Sunday, August 27, 2017

Shoulder Hydraulic

The next piece I needed for the shoulder was the shoulder hydraulic.


I made this is three parts, the round central shaft and the two blocks at either end that hold it to the shoulder. To make the shaft I turned to a pretty specialized piece of equipment. This is a Unimat mini machine lathe. I rescued this one from my father’s basement where it had been water damaged. It took a lot of WD-40, rust remover and scrubbing to get it taken apart and cleaned up. I also got replacement belts from Toms Tool Store. With this tool I could have made the shaft from metal, but I am more comfortable with wood so that is what I went with.


I started with a dowel that matched the largest diameter of the finished part. Using the measurements of the plans I marked the location of each section that needed to be cut. Once the piece was mounted in the lathe I spun the dowel and marked the lines all the way around.


Next I used a couple different cutting bits to cut each section. I use a pair of calipers to check when the correct diameter had been reached.




Here is the piece after the lathe cuts had been made. For now I did not cut off the ends because I needed to put it back in the lathe later for one more cut.


The hardest part of making this was the knurling around the one section. I tried a couple way to do this and the technique I ended up with produced a pretty satisfactory result. To start I used a CAD program to general a series of parallel lines with the spacing I wanted for the knurling.

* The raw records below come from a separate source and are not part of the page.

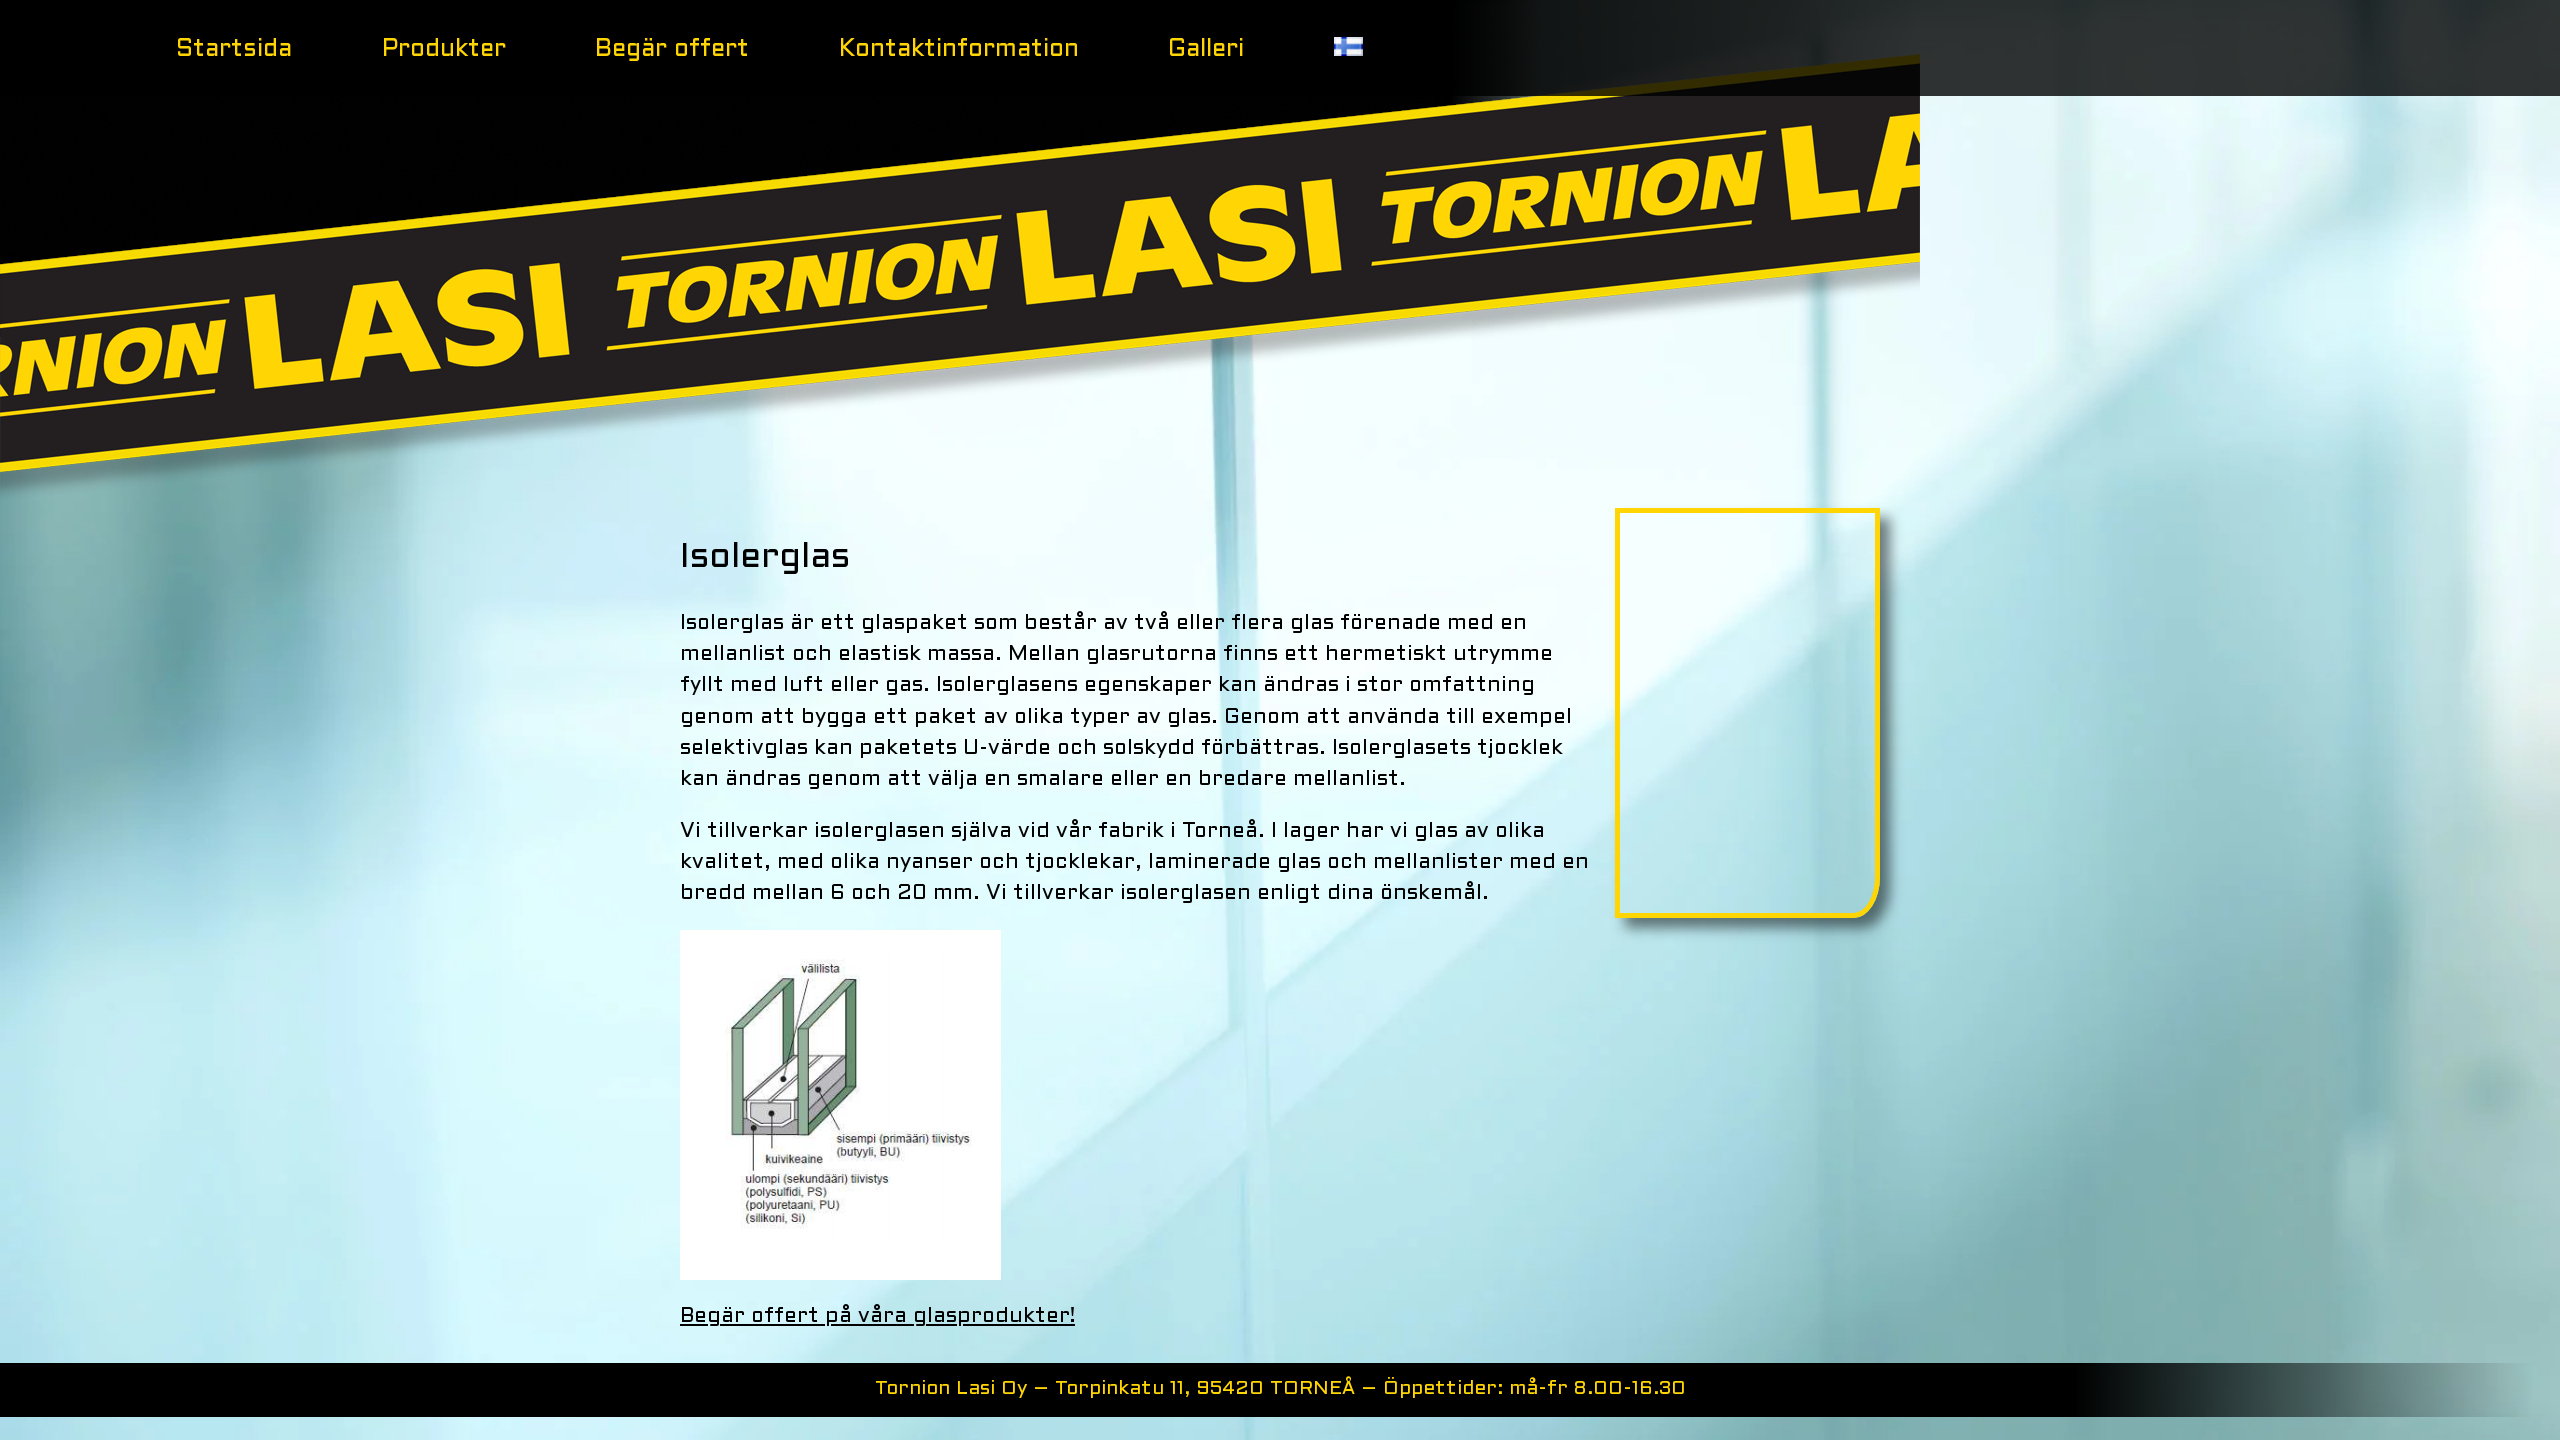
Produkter (444, 50)
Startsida (234, 50)
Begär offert (672, 50)
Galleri (1206, 50)
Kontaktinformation (959, 50)
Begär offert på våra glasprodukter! (877, 1316)
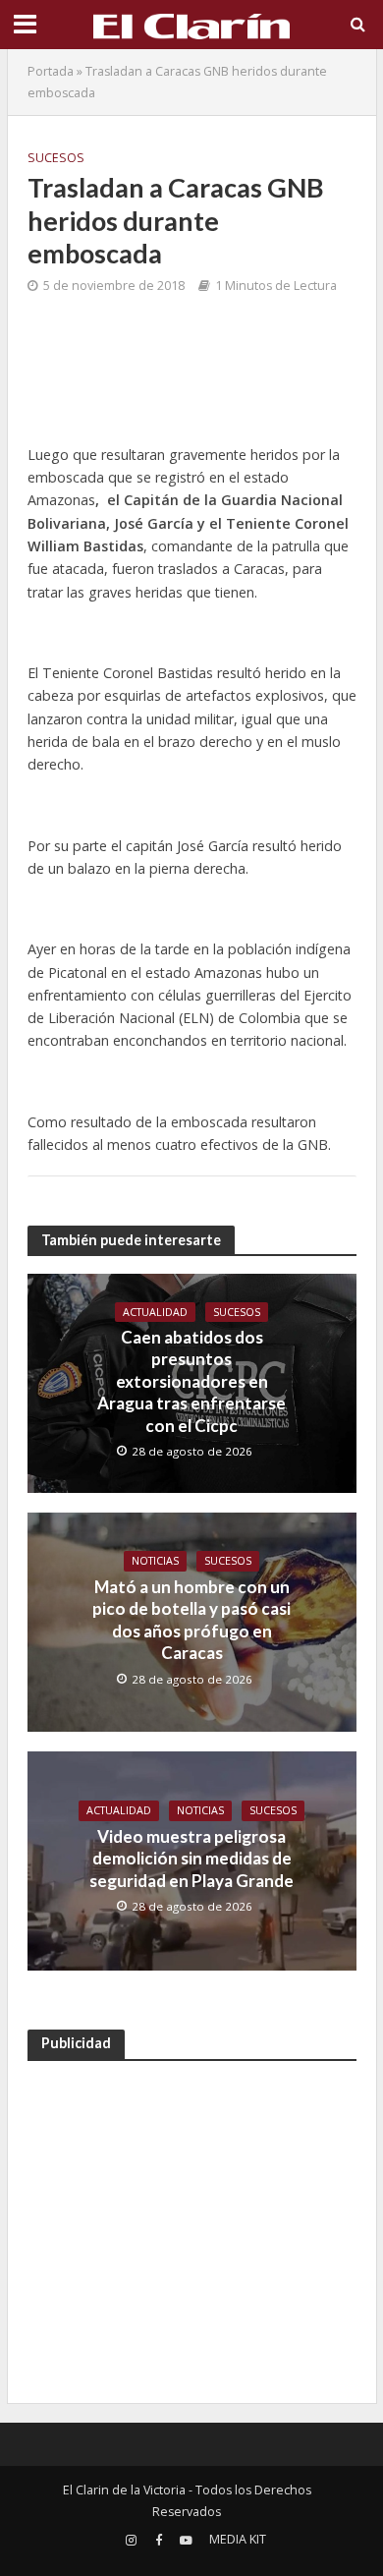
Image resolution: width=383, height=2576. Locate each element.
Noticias (155, 1561)
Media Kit (237, 2539)
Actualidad (155, 1312)
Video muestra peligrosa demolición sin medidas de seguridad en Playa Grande (191, 1858)
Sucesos (55, 157)
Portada (50, 71)
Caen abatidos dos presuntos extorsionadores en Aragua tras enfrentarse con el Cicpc (191, 1381)
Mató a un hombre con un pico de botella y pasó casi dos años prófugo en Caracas (191, 1619)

I used spray adhesive to glue the pattern onto the part.


I also made a block to hold the part while I was cutting the knurling. When making the cuts the tools are going to tend to come off the end of the knurled area, so I wrapped some electrical tape around the part to protect it.


To make the cuts I started with a straight edge and an X-acto knife. Next I used a sharp dental pick to widen each cut. Finally I used to a diamond shape needle file to get the final size and shape of each cut.


With the knurls cut and the rest of the paper pattern cleaned off I put the part back on the lathe to make the groove in the middle of the knurled section.


I my next post I will show how I finished it.

Saturday, August 12, 2017

Shoulder Buttons

In this post I will show how I made the shoulder buttons. Like a lot of these detail parts you can buy resin or aluminum versions of these online, but one of my design goals was to build as much as I can from scratch.


I started by cutting a dowel into pieces the correct thickness. I then used a centering tool (see my last post) to find the center of the dowel. Normally I wouldn’t worry about the angle between the two lines but in this case I also need them to locate the small holes at the edge so I made sure they were 90 degrees to each other. Finally I marked the centers of the edge holes.


I put the dowel in my clamping jig (again see my last post) and drilled the two edge holes.


I also drilled a larger hole which I will need for the raised button in the center.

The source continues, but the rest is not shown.